Rationale: most of my work requires me to go through normal ISP connection, but for various needs I need to geoconnect to a different country. I’d like to do away with the software VPN on the clients and keep it isolated on 1 switch so that when I need to connect to the second country I just plug in the ethernet cable, this without disturbing the other local country connections.
If that’s feasible, I think it is a desirable approach, here’s one of the reasons why.
There exist an app that allows to connect to all public TV canals of the second country. To get it to work while not physically there, VPN is required off-course. Since the folks building the app have added a new business plan, they now somehow detect the VPN connection and sell a “package” where they ignore the VPN when detected. Upon changing to a thord country in the VPN app and restarting once or twice the computer, I manage to get pass the app VPN filter. I tested the same app with its Linus version and got the same behaviour.
This raises security issues. This app must be listening to some cacheor be getting its information from somewhere, which I don’t like, especially since this is not a web browser. The main concern is that if they do this, others must be doing it too.
For those knowing it, the App is Molotov TV (europe).

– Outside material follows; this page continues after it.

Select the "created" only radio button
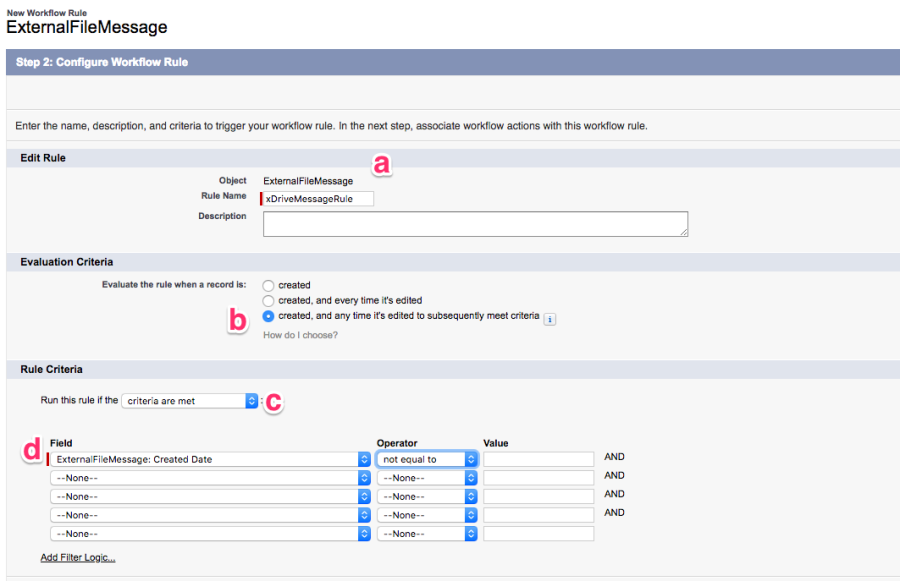Image resolution: width=900 pixels, height=581 pixels. (x=268, y=285)

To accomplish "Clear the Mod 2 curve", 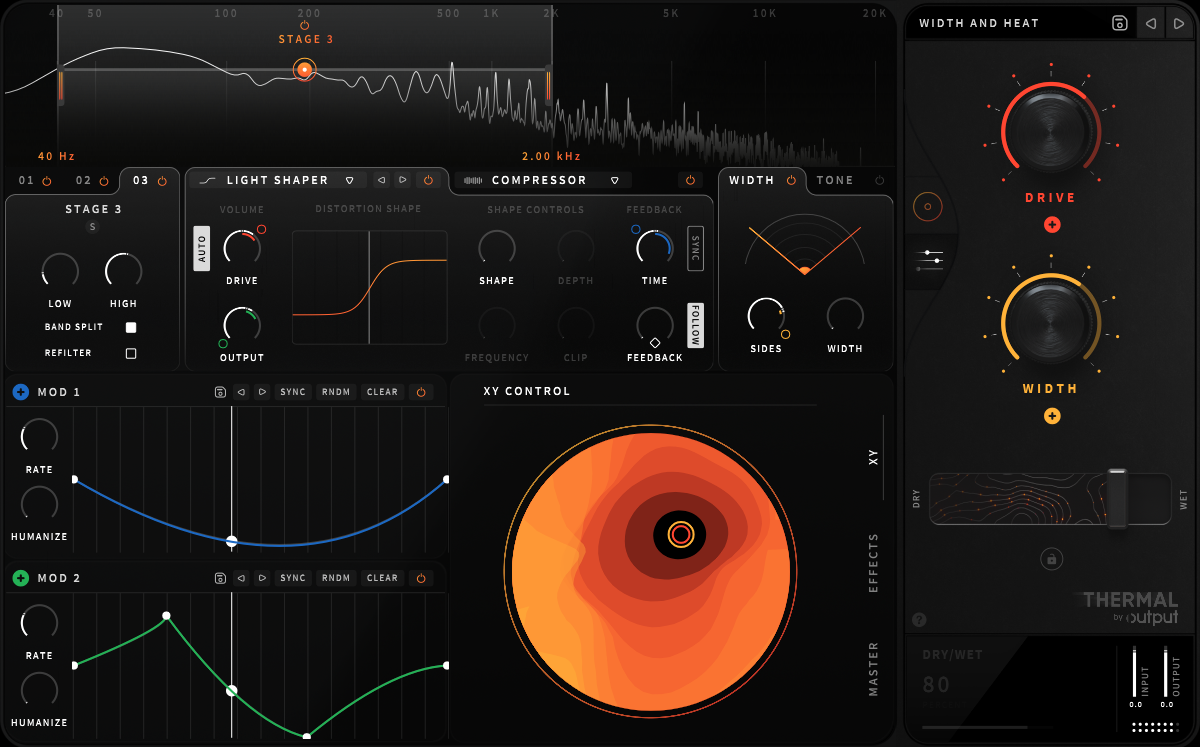I will [x=381, y=578].
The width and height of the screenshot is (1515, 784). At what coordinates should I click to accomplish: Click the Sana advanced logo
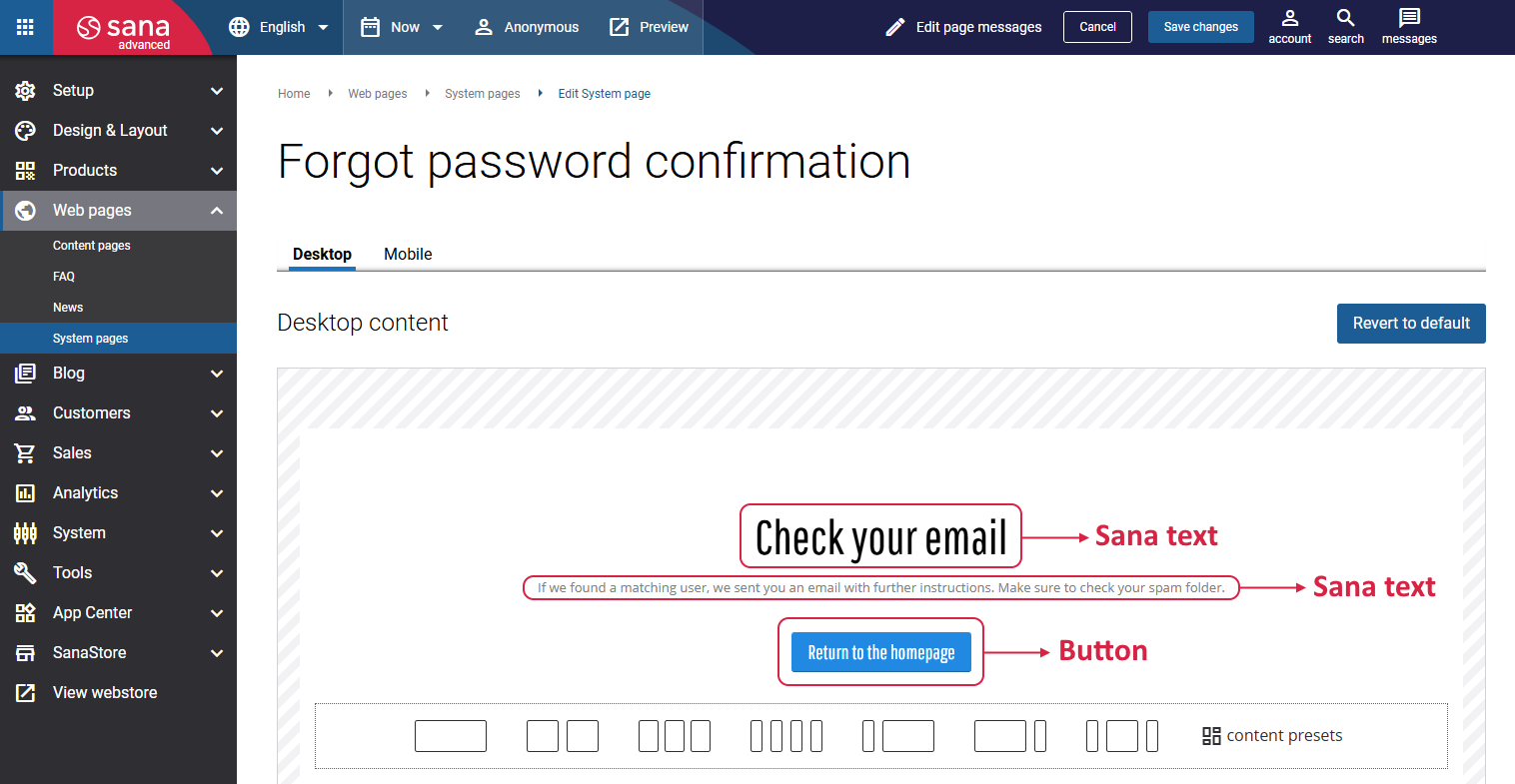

So without having to subject my whole network to VPN routing, I’d like to have just one LAN routing through VPN (currrently PIA) to see if this makes a difference. This would be a good test for leaks.

Does it make sense? Is it feasable in PfSense on the SG-3100?

It’s easier to configure a VPN on it’s own vlan with a killswitch. Just connect to the vlan when you want access to the VPN and the other vlan for your ISP.

Sure, thanks. But I have mission critical hardware that needs to be accessed 24/7 and can’t afford disconnection while changing VPN status…